When stories come up in the news about data breaches, if you’re like me, you tend to gloss over them if they seem similar to something you’ve already read.  I almost did that today.  But something in this story really got my attention.

There’s a story this week about Neiman Marcus being hit by hackers who gained access and moved about their systems obtaining about 350,000 credit card numbers over a three-and-a-half month period! First red flag, right? Right.  So after hearing that, the next obvious question is “Didn’t they know about any of this activity?” Surely a company as large as Neiman Marcus would have security logs in place and some kind of alerting system.

Not only does Neiman Marcus have a system to log and alert on security incidents, but that system triggered 60,000 alerts over the same period of time. 60,000???? Why didn’t anyone notice?

A quote from their spokesperson provides some insight: “These 60,000 entries, which occurred over a three-and-a-half month period, would have been on average around 1 percent or less of the daily entries on these endpoint protection logs, which have tens of thousands of entries every day.” The math loosely translates to nearly 600 entries a day in a sea of the “tens of thousands of entries every day”.  Neiman Marcus isn’t alone – every IT organization faces the same event log overload.

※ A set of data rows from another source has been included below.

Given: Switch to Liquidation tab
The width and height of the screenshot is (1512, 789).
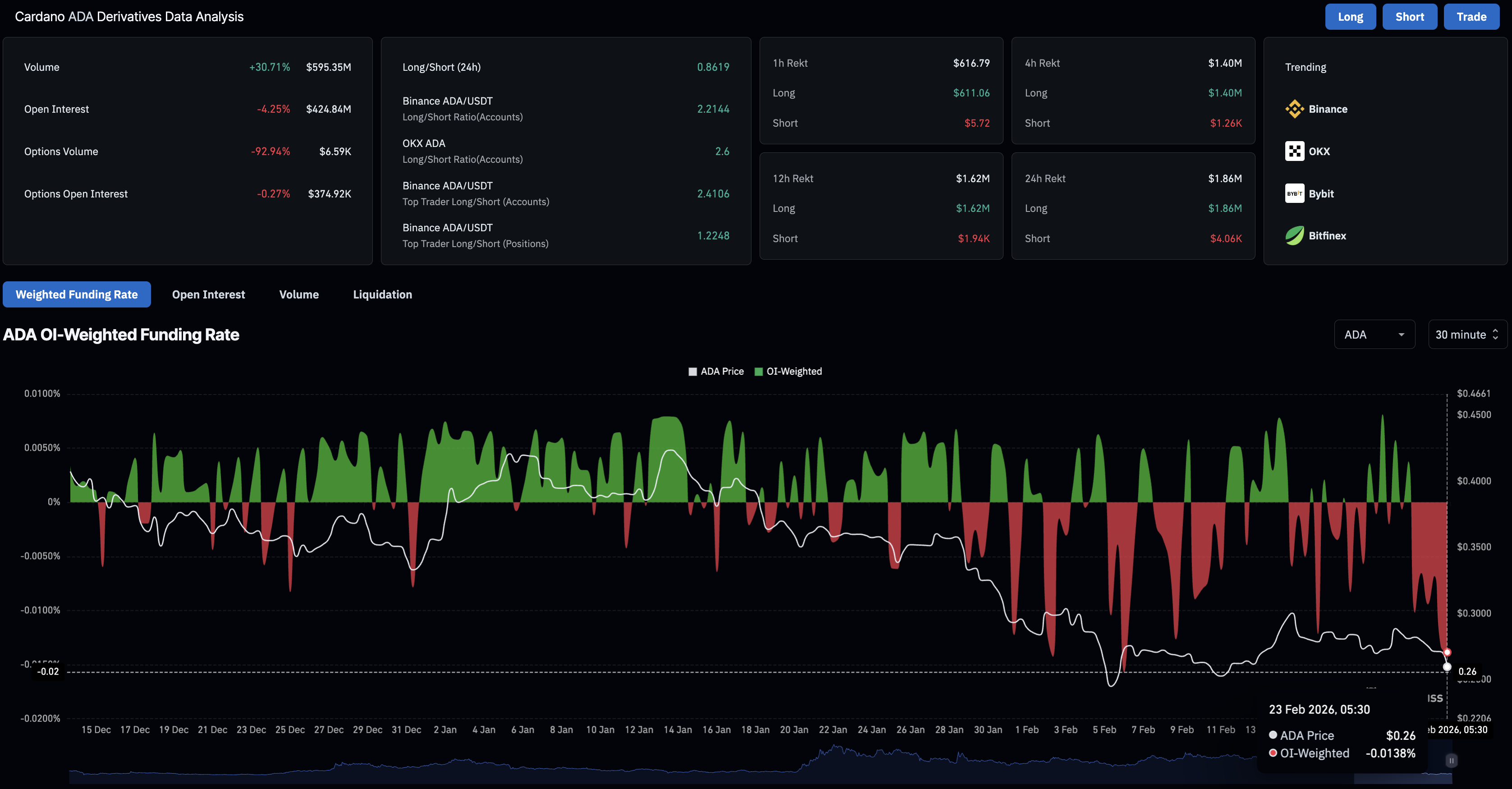Looking at the screenshot, I should coord(382,295).
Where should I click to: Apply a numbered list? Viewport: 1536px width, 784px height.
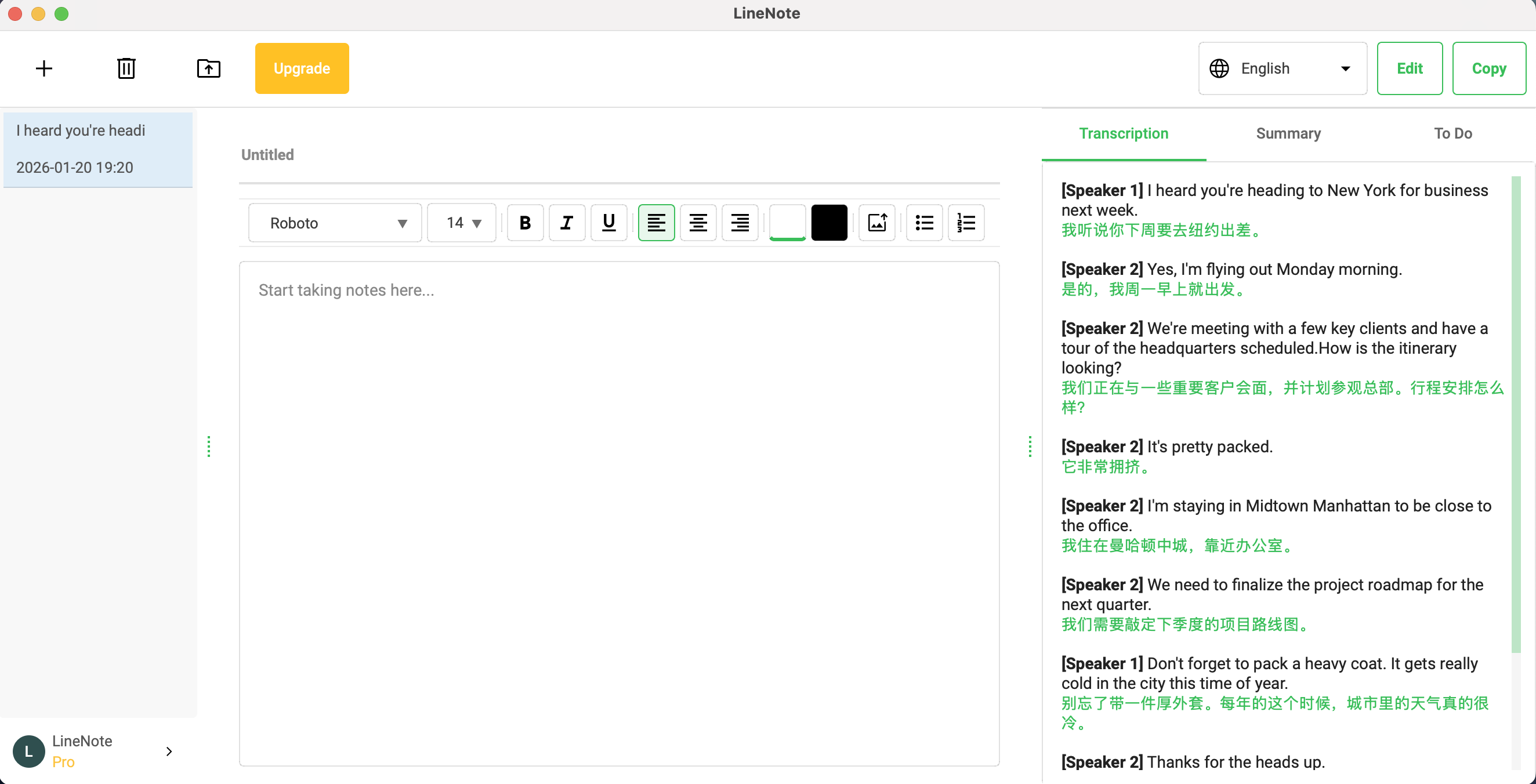point(965,222)
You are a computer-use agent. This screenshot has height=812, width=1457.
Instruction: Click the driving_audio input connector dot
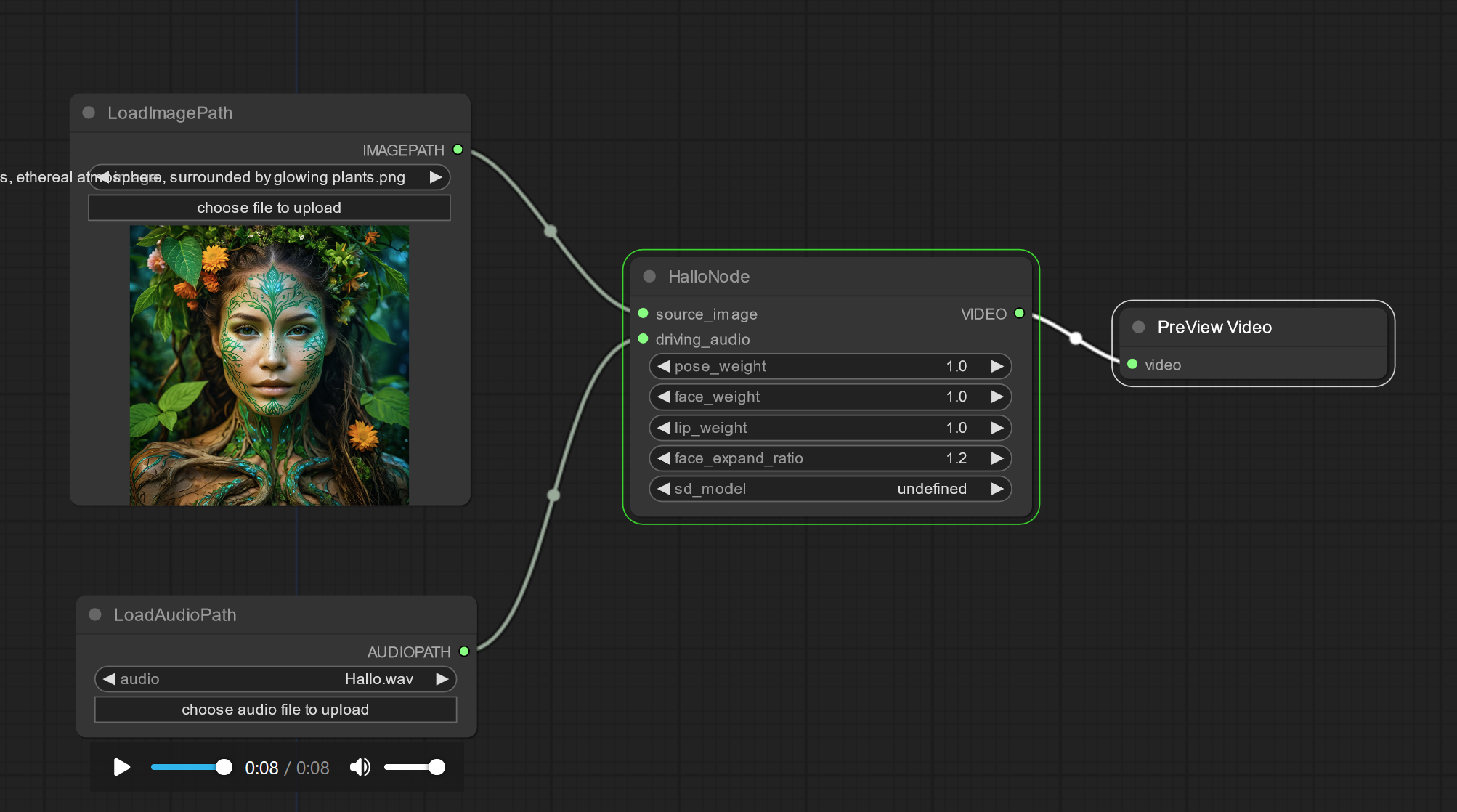[643, 338]
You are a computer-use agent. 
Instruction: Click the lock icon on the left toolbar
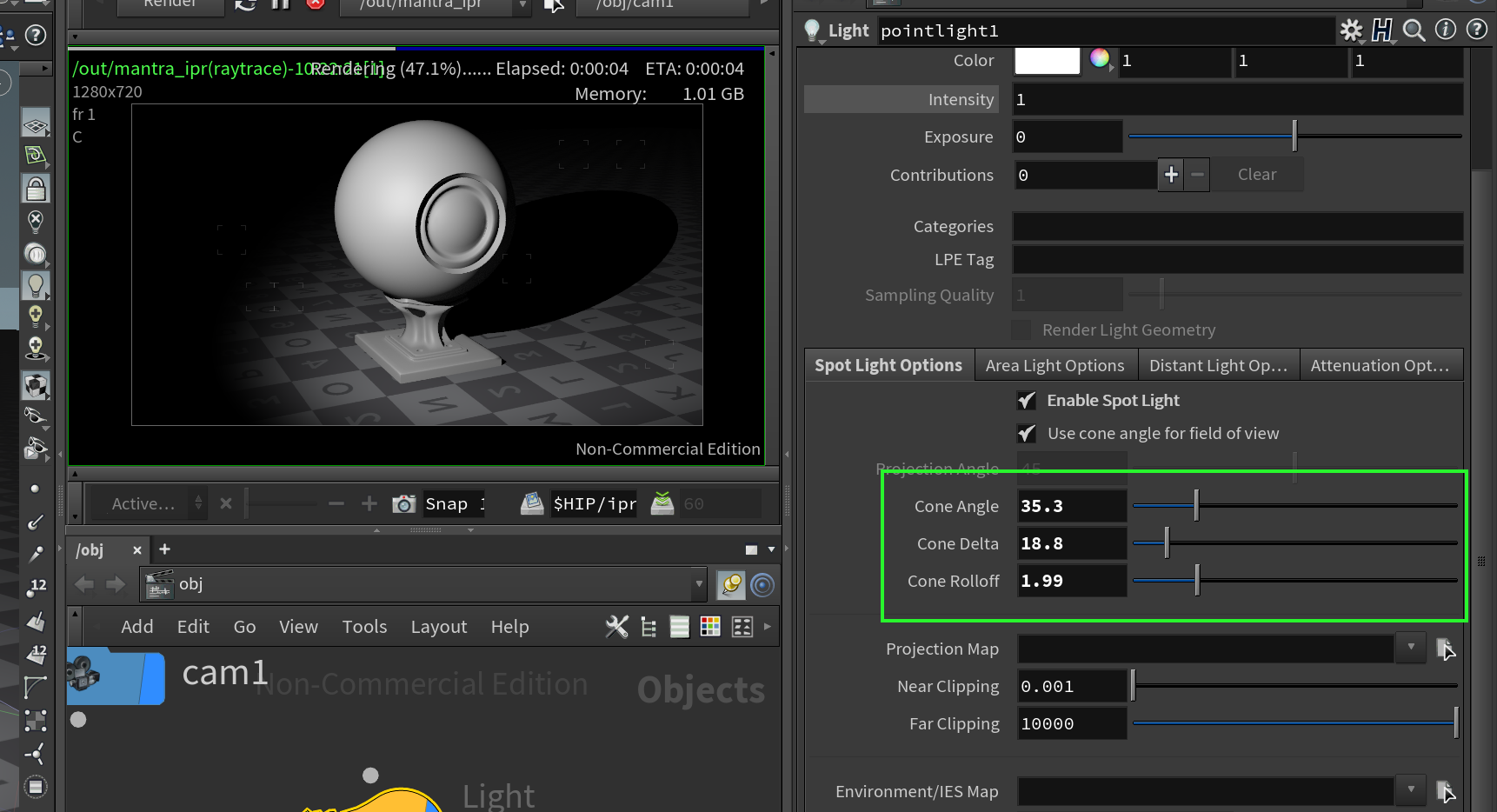coord(36,189)
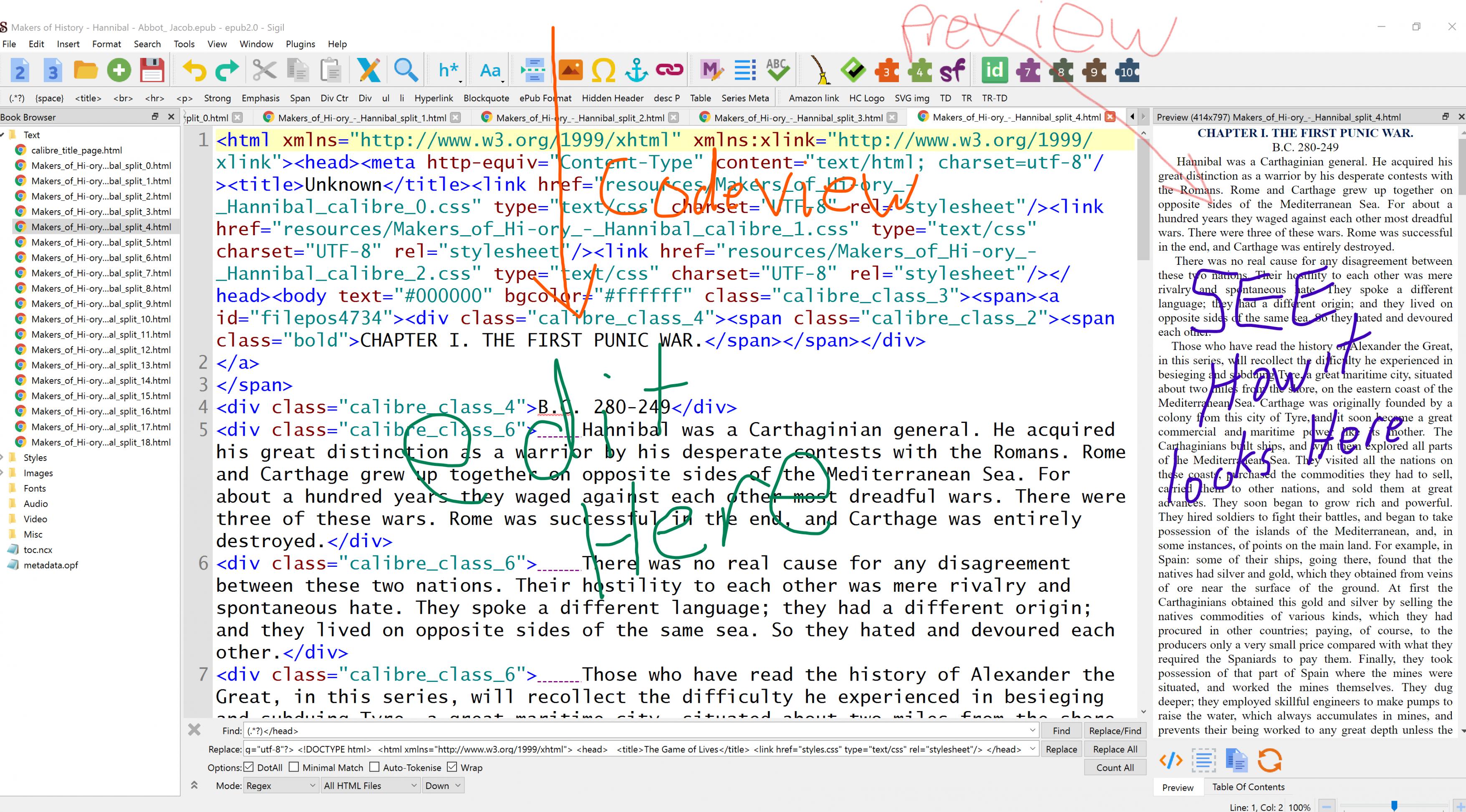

So what changes to security in your critical IT systems are being missed? Security changes in Active Directory, which is the basis of access to just about everything in the MS world or, closer perhaps to the Neiman Marcus story, changes to security in SQL Server, which can house your company’s most sensitive data are imperative to audit on an ongoing basis. Without auditing IT changes, like the Neiman Marcus breach, you run the risk of security being compromised without ever knowing it… well, at least not until it’s too late.